Mesmo após doze meses da tragédia, o caso ainda não teve uma definição sobre possíveis responsáveis. O inquérito policial, que chegou a ser encerrado inicialmente sem apontar culpados, foi reaberto e segue em andamento sob acompanhamento das autoridades competentes.
O acidente aconteceu em 21 de junho de 2025, quando um balão que transportava 21 ocupantes apresentou problemas logo após a decolagem. Um incêndio em pleno voo provocou a queda da aeronave, resultando em mortes e deixando sobreviventes feridos em um episódio que chocou o país.

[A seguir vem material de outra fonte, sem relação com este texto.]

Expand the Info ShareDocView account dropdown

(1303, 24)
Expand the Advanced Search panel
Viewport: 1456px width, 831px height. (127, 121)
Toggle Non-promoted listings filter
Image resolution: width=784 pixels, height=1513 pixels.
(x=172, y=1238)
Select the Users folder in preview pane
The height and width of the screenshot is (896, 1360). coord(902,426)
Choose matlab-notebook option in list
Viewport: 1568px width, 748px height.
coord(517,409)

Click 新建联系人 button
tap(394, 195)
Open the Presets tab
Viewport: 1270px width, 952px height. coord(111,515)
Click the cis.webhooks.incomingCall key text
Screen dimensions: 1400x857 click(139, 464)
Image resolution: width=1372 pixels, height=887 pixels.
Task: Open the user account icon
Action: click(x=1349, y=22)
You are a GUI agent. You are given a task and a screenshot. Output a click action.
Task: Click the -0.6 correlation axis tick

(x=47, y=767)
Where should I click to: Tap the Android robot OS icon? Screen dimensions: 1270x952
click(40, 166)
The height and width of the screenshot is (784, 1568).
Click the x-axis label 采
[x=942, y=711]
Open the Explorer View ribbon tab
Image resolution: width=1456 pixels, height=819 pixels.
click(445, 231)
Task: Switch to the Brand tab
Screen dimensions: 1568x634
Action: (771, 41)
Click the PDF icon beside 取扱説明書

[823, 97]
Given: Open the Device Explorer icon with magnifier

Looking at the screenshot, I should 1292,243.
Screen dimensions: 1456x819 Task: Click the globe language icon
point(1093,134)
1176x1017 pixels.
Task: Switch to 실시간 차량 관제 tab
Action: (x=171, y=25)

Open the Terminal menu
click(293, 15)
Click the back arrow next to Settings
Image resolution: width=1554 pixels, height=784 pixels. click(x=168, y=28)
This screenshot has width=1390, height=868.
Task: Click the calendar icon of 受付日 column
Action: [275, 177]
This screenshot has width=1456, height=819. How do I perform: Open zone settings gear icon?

Desde então, familiares das vítimas cobram esclarecimentos e defendem que haja responsabilização pelo ocorrido. O episódio também impulsionou mudanças nas discussões sobre regras de operação e fiscalização do balonismo comercial no Brasil.
Considerado o acidente mais grave já registrado na história do balonismo brasileiro, o caso permanece cercado por dúvidas enquanto parentes das vítimas seguem aguardando respostas sobre as circunstâncias que levaram à tragédia.